The proposal—put forth by the County’s CEO with the blessing of DCFS, and long championed by Supervisor Mark Ridley-Thomas** in concert with statewide foster care advocates such as the Children’s Advocacy Institute—is a simple one: make dependency court public.

As it stands now, the hearings in which it is decided which kids will be taken from their parents care, and for how long, are closed to almost anyone but family members required to be present, plus attorneys and those who work in the foster care system.

Theoretically, this arrangement is to protect the privacy of the children involved, but it has also created an unhealthy lack of adequate scrutiny—one that often works against the best interest of the kids and families affected by the court’s actions.

I have managed to weasel my way in to several of these hearings in the past few years and, in each case, it was a sobering and eye-opening experience.
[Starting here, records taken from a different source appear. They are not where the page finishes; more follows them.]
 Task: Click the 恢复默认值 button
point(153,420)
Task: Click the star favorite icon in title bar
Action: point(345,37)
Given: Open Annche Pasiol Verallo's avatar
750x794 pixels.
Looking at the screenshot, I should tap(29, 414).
Suffice it to say that the light of day would do these proceedings great good.

In a statement he will read on Tuesday morning, Ridley-Thomas explains more of the reasoning behind the proposal.

Here is an excerpt:

“Opening dependency courts may yield the biggest bang-for-the-buck of any child protection measure. Any solution to our current child safety crisis lies in expanding, not curtailing civil rights.

“Dependency court proceedings are closed to protect children and their families from potential public humiliation and embarrassment.

“But doing so can also shield a failing system from public scrutiny. As a result, parents may be treated poorly behind closed doors – which many families in my district have said is the case.

“Making dependency court hearings public (with specific privacy protections remaining in place) will make the system accountable. Open proceedings also, however, enable child welfare officials to protect themselves from false accusations.

“In other words, those worthy of scrutiny could no longer hide behind confidentiality; and those who suffer false accusations silently could defend themselves with the public record.

“The news media, with full access to hearings, can be a powerful advocate for currently voiceless parents and children, and can keep an even more vigilant watch on the government…..”

This is an absolutely essential move that we should all support.

Other states such as New York, Illinois, Florida and Pennsylvania have public dependency courts.

It’s time that California open the doors of its courts as well-–sooner rather than later.


**CORRECTION: I originally wrote that Ridley-Thomas proposed the dependency court item, More correctly, the CEO put the item on the agenda at the request of DCFS, while Ridley-Thomas had been working along a parallel track with advocacy groups.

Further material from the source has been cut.